Convert the data from the line with "Task: Switch language to Estonian flag" through the end of the data into a two-column CSV with the columns "instruction" and "target". Make one row per item, put each field in quotes, and replace line breaks with spaces.
# start of Extracted information
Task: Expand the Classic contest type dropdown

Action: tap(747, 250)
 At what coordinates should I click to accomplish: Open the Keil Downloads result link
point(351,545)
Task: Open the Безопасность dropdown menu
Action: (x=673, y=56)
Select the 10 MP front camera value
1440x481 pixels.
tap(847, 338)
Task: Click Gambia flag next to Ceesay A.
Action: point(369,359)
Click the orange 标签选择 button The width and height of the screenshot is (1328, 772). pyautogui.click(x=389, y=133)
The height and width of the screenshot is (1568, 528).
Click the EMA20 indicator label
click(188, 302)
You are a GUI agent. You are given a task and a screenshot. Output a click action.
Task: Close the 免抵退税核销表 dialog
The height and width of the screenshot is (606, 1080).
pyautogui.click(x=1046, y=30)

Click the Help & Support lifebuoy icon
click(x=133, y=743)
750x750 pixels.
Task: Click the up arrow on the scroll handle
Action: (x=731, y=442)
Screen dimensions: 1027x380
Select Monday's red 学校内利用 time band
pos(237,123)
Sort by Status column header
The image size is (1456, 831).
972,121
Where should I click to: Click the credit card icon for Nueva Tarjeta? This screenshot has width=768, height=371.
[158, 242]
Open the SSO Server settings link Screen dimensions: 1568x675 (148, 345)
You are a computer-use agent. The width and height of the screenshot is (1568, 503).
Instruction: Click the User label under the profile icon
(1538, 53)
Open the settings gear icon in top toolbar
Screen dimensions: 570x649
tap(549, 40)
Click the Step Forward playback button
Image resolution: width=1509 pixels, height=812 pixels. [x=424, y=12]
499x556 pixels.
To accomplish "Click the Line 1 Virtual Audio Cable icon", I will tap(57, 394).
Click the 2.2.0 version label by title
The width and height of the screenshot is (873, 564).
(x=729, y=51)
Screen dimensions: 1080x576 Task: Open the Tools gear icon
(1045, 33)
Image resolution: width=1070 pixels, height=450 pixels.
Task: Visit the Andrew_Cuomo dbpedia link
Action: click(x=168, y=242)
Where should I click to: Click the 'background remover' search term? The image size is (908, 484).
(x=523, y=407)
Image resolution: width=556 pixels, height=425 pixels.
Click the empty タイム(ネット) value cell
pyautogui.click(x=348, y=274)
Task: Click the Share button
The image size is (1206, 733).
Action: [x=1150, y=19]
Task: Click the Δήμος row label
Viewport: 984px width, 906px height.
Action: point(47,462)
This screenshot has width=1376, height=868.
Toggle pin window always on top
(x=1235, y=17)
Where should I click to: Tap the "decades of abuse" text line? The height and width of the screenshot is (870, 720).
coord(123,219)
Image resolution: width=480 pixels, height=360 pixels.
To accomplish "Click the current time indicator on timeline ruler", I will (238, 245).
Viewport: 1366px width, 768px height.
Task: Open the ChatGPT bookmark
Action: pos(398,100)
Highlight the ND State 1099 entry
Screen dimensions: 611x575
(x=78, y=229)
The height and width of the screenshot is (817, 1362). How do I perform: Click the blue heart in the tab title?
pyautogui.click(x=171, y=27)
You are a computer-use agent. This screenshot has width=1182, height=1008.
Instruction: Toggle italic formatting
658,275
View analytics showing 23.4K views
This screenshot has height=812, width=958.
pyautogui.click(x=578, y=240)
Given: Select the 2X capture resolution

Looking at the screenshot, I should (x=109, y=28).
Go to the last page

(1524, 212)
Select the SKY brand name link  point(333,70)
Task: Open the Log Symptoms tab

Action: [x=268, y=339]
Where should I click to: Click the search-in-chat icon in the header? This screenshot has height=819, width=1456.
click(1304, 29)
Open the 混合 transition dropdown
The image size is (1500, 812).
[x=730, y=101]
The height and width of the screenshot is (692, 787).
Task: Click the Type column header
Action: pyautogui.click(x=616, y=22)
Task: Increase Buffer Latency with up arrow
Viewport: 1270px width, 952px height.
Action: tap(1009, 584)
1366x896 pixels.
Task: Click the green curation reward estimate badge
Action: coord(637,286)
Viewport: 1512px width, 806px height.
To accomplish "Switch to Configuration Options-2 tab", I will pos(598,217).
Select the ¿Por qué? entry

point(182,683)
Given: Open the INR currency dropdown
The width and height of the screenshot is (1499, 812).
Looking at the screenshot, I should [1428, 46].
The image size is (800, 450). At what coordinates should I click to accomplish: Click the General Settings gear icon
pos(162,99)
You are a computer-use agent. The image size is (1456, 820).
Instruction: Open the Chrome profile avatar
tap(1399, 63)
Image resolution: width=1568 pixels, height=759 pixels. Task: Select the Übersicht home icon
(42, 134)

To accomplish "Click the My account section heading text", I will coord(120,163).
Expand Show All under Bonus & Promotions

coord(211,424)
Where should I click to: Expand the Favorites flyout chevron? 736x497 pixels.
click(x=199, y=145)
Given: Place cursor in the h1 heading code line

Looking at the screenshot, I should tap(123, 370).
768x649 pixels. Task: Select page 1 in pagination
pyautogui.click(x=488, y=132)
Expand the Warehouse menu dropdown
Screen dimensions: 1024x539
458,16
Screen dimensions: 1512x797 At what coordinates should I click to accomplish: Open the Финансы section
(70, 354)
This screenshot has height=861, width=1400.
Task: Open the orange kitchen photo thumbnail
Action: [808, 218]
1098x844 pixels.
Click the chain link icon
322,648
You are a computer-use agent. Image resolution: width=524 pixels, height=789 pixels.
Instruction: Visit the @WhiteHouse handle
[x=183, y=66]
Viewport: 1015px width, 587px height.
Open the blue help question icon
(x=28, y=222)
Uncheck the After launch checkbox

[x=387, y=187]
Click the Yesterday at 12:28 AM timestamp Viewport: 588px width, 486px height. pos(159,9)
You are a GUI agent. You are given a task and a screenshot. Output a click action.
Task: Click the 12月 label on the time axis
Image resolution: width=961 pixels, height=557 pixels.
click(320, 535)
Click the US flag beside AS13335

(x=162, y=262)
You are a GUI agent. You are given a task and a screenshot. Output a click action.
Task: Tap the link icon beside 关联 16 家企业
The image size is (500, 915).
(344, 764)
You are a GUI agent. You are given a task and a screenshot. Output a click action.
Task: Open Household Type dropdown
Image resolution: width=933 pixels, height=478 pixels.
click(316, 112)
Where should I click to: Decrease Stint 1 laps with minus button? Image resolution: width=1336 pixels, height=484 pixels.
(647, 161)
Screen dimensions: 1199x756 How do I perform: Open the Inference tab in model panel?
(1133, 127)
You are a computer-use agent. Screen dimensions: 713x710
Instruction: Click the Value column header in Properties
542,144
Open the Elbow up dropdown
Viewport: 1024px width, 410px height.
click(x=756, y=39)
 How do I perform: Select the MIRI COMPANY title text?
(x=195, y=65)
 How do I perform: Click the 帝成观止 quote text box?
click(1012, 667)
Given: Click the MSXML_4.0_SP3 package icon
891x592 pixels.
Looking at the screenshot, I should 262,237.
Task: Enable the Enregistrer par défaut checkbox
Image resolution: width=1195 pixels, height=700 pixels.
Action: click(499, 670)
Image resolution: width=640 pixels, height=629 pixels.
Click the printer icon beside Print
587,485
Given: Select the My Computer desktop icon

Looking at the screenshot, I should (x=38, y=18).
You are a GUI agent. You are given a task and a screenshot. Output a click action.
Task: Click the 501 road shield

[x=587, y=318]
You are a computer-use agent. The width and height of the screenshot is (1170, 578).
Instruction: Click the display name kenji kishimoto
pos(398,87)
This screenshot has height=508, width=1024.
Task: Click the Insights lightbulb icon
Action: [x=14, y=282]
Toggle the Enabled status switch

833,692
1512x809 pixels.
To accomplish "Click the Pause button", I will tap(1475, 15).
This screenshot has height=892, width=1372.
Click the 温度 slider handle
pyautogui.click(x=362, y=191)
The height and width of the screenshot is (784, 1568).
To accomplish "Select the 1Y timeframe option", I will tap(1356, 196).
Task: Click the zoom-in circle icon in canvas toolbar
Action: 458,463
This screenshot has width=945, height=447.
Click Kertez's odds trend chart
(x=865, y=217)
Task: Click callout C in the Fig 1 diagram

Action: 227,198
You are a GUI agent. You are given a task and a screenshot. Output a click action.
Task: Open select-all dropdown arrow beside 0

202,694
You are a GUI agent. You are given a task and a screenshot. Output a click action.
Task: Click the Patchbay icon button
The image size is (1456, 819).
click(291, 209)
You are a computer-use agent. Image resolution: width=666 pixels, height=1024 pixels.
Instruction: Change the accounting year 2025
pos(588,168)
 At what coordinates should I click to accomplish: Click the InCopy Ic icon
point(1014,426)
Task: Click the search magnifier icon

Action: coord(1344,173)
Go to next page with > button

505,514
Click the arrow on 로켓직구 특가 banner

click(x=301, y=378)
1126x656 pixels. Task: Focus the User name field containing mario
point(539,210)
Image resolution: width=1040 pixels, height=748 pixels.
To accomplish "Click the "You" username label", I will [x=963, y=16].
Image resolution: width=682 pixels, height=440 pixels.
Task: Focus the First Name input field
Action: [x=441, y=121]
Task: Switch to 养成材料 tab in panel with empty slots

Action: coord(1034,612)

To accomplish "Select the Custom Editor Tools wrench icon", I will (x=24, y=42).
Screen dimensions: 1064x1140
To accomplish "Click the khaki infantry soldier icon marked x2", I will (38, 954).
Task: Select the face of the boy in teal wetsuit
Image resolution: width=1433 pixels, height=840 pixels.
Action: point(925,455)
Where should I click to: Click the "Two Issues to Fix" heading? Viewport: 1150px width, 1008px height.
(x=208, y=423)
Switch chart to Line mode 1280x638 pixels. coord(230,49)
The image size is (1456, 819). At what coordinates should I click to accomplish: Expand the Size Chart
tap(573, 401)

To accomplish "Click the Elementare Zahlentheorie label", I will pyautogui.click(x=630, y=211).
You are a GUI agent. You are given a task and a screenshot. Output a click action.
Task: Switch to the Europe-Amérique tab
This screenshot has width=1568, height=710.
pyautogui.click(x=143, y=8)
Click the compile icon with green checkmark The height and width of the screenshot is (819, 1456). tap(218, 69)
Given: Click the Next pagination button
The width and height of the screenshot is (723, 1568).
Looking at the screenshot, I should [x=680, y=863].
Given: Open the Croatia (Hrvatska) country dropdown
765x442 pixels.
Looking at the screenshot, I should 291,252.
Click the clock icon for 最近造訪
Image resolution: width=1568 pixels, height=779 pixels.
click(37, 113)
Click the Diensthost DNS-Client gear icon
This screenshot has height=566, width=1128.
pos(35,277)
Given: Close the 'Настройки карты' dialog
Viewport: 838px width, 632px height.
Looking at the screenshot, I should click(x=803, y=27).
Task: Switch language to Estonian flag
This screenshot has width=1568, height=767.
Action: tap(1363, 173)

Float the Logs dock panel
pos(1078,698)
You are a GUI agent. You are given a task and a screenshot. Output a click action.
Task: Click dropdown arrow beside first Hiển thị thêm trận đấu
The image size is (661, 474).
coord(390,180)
# end of Extracted information
**The answer**
instruction,target
"Task: Switch language to Estonian flag This screenshot has width=1568, height=767.","Action: tap(1363, 173)"
"Float the Logs dock panel","pos(1078,698)"
"You are a GUI agent. You are given a task and a screenshot. Output a click action. Task: Click dropdown arrow beside first Hiển thị thêm trận đấu The image size is (661, 474).","coord(390,180)"